Sour slaw is one of the most unforgiving of all foodstuffs. Too much time in the cure and it becomes wilted; too little and it has an unpleasant barnyard taste and smell. And since the cabbage itself varies from one prep to the next, it’s impossible to hard-code an ideal ratio of water, sugar and cider vinegar for the nectar-like marinade. Even Highland Park Cafeteria has been known to slip up on occasion and offer an off-quality version of its gem.
I hadn’t made sour slaw in a while and thought I was in control when I whipped up a batch this week, but it lacked something.
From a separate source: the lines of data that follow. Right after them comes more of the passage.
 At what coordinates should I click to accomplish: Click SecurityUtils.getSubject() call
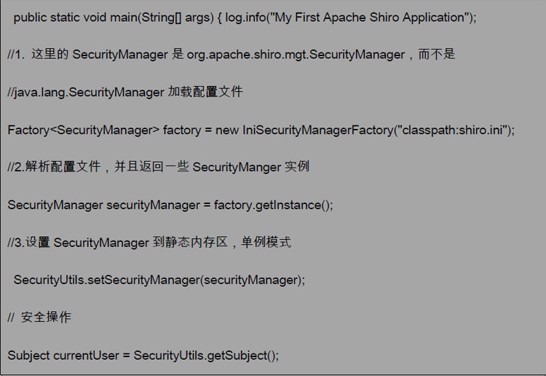click(x=206, y=355)
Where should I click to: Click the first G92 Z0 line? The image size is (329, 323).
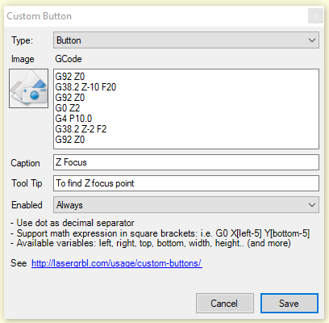click(70, 77)
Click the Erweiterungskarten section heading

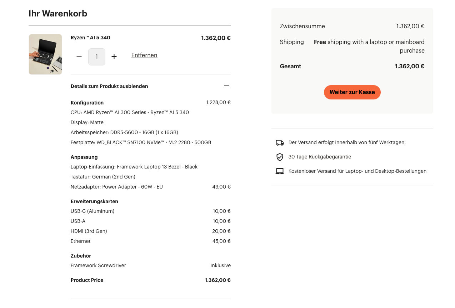pos(94,201)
Carving off small portions for experimentation, I tried adding MSG (took it in the wrong direction), extra salt (needed only if the initial cure wasn’t long enough, which this was) and ground black pepper (not traditional, but a sprinkle can’t hurt). Then, with trembling hands, I reached for something that often shows up in online recipes from apparently reputable Southern cooks but is definitely not used at HPC: oil. Specifically, the jug of Wesson vegetable oil.
That was it. Just a splash was needed to round out the sweet/sour taste, adjust the mouth feel, and help the dressing adhere to each forkful instead of dripping back into the bowl. New Years is supposed to be a time of rethinking old habits, and here is the proof of why this is a meritorious thing to do. If you happen to like the low-caloric nature of the original sour slaw, this won’t change it much because you need no more than 1/4 cup against a full cup each of water and vinegar.